Another consideration arises in this connection; and that is, that when a president, who is either plaintiff or defendant, dies, the suit, though not abated, is suspended until a successor is appointed; and when so appointed, the suit does not proceed, of course, against him without any proceeding in court, but "according to such rules as the courts of law and equity may direct:" which proceeding would naturally be a suggestion on the record of the death of the president in whose name the suit was pending, and the appointment of his successor, and an order thereon that the suit proceed in the name of the successor. How unlike is all this to a corporation. A corporation never dies; that is, if not perpetual, it lives out its known and appointed day. It has as we have already seen, a continued existence, or in other words, a continued succession. A suit in its name never abates; for it never dies, resigns or removes.
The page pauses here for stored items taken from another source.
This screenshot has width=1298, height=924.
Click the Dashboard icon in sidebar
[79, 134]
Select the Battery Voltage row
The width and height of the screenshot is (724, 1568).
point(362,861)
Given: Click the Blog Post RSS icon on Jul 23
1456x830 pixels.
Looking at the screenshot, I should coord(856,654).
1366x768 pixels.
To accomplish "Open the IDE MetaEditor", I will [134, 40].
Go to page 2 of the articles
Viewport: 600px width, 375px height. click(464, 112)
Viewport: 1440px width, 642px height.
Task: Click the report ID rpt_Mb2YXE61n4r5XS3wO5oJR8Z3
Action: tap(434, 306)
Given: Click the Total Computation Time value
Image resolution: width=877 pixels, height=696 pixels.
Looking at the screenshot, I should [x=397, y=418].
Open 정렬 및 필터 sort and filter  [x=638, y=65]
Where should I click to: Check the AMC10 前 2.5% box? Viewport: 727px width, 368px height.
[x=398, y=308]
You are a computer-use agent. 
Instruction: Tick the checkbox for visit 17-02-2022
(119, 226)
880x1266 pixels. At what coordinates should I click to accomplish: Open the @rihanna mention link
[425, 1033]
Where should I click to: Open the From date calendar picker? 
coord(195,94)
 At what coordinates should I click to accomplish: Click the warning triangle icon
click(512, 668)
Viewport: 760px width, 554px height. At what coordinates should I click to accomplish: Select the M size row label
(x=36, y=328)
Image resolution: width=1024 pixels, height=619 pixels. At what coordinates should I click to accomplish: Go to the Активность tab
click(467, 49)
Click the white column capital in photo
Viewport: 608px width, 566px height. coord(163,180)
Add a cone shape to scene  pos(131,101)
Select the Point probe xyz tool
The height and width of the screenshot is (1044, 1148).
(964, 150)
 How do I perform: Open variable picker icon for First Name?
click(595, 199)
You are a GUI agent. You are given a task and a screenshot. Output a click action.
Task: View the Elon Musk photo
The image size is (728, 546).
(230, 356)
What sort of a corporation, therefore, must that be, which has not a continued existence by name, so as to have a continued standing in court?

But again: The statute in respect to suits brought in the name of or against the president is only permissive. The language is, "all suits," &c. " may be brought," &c; “ all persons," &c. "may maintain actions," &c. Hence, any association or individual who is banking under the law may sue in the name of the association, and the latter, in his own name. In like manner, any creditor of any such association or individual may sue the associates or individual; either course would undoubtedly be attended with great difficulties in respect to parties, when such a suit should be attempted in favor of or against the members of an association, and probably would be impracticable for any useful

Thomas v. Dakin.

end; but still, the right so to sue remains. Here, it may be said, how entirely unlike a corporation; there is not even an approach to an analogy. A right to sue in the names of the individual members of a company is an exclusive attribute of a voluntary association; it has not the most distant resemblance to a corporate power.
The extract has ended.